_本文_

「ぼけが始まった気がする」
親御さんのそんな兆しは、これからの人生が大きく変化していくことを示します。
在宅介護の覚悟をしながら、そして親御さんがどんな施設で生活していくことになるか考え始めなければならないタイミングです。
老人ホームというと、手厚く介護の世話をしてくれる代わりに入居費用がとても高額!というイメージでしょう。まだ介護ケアや医療ケアは必要ないから、安く入居できる場所を選びたいところですが、認知症の高齢者に適した施設はあるのでしょうか?
認知症だけなら「グループホーム」が最も適している。
認知症の様子があり、しかし病気やケガもなくあまり生活に手もかからない、そのような親御さんの状況なら、「グループホーム」という施設種が最も適しています。
認知症の人だけが寄り添って暮らすシェアハウスのような施設。
グループホームは、まさに認知症の高齢者だけが寄りあって暮らす場なのです。

_やること_
認知症の親とグループホームについての本文を、一字一句変えずに全文再現してください。 以下の記録は本文とは関係がありません。

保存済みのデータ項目
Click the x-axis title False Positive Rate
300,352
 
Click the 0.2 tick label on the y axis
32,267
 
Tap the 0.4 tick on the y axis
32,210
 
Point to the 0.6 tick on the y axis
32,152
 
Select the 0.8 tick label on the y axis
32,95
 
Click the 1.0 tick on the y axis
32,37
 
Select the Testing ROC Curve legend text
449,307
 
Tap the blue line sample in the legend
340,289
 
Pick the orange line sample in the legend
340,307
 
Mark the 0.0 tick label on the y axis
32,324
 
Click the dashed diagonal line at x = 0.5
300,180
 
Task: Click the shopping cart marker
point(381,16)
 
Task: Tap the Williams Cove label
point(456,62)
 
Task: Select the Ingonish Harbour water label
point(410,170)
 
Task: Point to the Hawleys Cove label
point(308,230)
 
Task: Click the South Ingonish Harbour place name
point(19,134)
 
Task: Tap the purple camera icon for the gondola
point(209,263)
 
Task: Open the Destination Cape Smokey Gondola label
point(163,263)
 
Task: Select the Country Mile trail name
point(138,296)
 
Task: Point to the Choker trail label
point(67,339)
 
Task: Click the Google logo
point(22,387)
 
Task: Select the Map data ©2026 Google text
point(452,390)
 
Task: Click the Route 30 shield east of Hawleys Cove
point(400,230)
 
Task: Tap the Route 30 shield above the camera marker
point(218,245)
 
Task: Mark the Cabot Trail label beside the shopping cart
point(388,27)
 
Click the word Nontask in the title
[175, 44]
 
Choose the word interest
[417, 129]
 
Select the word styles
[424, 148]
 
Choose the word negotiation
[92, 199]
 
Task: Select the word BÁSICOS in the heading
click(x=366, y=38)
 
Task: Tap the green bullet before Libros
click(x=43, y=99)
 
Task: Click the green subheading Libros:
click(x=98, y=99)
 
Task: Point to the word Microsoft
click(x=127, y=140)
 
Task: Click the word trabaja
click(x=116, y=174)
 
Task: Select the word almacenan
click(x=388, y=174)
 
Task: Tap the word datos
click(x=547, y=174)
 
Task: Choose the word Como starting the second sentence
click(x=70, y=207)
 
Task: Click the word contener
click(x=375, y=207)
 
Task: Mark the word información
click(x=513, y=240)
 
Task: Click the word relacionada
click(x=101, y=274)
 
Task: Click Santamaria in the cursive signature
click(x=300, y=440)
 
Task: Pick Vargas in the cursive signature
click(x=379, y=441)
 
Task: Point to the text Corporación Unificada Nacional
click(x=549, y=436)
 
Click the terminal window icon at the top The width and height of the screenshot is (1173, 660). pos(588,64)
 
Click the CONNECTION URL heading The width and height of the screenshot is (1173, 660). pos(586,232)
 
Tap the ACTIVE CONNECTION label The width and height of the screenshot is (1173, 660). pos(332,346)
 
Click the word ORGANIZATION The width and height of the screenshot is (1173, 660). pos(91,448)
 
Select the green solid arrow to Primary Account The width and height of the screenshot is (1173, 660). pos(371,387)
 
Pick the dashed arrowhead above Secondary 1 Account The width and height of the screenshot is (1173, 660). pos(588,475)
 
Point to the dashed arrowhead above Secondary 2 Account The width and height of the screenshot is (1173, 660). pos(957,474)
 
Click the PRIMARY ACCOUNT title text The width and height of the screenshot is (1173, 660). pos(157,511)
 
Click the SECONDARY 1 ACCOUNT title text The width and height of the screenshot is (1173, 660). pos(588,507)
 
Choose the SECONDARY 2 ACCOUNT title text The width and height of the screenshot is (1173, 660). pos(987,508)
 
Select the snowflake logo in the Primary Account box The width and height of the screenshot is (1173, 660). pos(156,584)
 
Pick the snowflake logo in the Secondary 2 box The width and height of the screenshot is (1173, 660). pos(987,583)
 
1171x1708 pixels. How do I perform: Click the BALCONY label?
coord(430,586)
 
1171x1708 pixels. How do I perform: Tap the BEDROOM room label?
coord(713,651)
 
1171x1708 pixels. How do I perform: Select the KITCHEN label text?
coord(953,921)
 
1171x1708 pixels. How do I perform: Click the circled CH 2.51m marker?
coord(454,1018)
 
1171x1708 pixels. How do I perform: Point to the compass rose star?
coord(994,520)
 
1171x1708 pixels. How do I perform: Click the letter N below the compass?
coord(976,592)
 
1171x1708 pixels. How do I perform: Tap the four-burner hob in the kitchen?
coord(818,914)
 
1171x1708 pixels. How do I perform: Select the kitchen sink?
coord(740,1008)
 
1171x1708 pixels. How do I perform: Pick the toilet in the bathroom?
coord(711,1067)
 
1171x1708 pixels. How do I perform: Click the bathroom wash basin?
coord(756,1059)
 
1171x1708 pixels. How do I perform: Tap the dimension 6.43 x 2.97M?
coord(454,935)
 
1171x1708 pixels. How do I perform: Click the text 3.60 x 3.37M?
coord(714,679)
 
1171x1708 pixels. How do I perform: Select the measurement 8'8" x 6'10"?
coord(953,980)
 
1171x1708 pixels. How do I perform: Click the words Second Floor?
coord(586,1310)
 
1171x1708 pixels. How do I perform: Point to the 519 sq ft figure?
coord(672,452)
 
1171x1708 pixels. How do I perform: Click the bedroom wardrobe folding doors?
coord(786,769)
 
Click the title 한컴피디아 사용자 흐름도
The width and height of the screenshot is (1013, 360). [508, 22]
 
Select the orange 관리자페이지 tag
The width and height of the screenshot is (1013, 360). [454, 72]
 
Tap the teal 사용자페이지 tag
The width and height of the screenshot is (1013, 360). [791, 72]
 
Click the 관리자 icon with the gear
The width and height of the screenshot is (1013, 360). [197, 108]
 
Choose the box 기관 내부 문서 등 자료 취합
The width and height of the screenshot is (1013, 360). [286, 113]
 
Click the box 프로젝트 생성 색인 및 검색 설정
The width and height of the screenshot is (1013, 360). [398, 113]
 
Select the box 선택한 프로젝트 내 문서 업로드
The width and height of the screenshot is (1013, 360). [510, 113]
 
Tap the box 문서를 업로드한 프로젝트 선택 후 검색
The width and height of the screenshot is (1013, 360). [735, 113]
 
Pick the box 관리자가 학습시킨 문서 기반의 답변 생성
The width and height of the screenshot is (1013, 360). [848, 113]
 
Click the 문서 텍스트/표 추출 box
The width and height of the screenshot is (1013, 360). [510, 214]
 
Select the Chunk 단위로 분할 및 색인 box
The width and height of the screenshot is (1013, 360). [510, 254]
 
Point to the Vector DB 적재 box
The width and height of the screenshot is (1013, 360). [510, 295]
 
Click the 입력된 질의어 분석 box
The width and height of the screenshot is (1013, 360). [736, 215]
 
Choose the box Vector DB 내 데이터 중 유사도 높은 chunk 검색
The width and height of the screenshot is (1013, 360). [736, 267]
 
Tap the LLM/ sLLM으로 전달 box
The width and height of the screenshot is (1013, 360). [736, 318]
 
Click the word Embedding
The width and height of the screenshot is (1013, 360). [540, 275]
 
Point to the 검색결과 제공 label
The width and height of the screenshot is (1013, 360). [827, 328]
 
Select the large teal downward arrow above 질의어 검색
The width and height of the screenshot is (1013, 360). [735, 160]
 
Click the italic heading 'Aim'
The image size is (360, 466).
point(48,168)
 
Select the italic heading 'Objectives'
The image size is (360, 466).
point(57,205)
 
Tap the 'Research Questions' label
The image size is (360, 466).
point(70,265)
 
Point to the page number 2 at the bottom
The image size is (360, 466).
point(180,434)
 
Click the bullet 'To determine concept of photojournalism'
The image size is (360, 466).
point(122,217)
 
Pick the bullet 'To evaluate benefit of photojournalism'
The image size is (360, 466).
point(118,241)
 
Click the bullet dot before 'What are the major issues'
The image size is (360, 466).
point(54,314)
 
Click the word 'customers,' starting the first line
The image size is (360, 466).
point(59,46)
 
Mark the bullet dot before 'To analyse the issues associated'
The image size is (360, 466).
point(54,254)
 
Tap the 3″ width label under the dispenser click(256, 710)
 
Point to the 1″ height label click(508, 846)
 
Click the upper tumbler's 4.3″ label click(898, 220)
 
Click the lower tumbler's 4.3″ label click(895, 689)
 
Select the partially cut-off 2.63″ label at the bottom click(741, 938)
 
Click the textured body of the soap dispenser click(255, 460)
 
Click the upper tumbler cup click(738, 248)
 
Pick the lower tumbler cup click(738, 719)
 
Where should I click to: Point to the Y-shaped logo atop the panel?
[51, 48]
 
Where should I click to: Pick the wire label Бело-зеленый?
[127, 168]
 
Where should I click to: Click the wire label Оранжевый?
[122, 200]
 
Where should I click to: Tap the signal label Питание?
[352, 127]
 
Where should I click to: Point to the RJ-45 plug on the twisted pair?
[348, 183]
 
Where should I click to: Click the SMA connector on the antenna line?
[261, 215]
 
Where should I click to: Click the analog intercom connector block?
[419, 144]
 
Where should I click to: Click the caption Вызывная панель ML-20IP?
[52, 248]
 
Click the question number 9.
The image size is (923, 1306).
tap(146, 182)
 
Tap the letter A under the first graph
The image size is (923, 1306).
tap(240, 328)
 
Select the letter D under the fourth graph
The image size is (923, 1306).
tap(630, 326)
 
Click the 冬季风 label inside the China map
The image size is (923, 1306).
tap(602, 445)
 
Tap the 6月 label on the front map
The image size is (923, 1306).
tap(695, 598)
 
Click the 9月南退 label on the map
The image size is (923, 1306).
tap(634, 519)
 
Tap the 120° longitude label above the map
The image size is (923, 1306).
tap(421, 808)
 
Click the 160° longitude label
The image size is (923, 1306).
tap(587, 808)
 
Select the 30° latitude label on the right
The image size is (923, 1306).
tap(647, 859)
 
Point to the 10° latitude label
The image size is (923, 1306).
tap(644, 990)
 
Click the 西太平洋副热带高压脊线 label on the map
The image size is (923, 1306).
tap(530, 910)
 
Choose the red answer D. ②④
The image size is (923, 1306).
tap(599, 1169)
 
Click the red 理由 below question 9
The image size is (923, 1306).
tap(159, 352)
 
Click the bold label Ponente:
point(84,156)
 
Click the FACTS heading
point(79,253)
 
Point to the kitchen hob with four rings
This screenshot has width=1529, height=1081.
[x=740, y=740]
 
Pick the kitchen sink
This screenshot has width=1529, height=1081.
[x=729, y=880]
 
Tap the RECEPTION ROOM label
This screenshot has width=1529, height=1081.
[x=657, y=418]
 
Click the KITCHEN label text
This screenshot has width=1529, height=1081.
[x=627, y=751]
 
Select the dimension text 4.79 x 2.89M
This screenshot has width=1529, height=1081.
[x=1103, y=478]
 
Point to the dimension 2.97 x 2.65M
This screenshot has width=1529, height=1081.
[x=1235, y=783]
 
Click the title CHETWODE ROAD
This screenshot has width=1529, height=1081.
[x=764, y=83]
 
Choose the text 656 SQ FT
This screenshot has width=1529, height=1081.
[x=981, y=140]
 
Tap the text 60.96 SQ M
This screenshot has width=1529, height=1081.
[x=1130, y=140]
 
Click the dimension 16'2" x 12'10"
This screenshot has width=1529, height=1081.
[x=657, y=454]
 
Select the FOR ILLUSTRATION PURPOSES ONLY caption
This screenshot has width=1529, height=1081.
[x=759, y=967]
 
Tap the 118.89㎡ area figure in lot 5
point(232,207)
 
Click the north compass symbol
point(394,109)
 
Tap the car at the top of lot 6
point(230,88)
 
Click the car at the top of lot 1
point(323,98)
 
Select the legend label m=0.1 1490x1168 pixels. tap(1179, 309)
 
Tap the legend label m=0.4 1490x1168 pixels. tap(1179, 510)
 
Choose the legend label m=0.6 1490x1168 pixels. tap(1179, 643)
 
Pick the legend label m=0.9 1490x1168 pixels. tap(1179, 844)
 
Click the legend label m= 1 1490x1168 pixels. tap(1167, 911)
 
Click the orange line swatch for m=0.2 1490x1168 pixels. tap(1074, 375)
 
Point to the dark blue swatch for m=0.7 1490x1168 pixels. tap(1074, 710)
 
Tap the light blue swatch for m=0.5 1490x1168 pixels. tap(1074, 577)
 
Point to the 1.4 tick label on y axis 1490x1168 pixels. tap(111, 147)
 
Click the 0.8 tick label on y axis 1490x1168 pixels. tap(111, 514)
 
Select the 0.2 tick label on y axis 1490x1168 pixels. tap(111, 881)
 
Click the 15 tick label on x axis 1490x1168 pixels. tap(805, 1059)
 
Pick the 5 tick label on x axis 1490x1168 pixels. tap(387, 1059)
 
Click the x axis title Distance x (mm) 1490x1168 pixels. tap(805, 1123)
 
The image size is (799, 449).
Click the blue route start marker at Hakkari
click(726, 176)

_解答_
「ぼけが始まった気がする」
親御さんのそんな兆しは、これからの人生が大きく変化していくことを示します。
在宅介護の覚悟をしながら、そして親御さんがどんな施設で生活していくことになるか考え始めなければならないタイミングです。
老人ホームというと、手厚く介護の世話をしてくれる代わりに入居費用がとても高額!というイメージでしょう。まだ介護ケアや医療ケアは必要ないから、安く入居できる場所を選びたいところですが、認知症の高齢者に適した施設はあるのでしょうか?
認知症だけなら「グループホーム」が最も適している。
認知症の様子があり、しかし病気やケガもなくあまり生活に手もかからない、そのような親御さんの状況なら、「グループホーム」という施設種が最も適しています。
認知症の人だけが寄り添って暮らすシェアハウスのような施設。
グループホームは、まさに認知症の高齢者だけが寄りあって暮らす場なのです。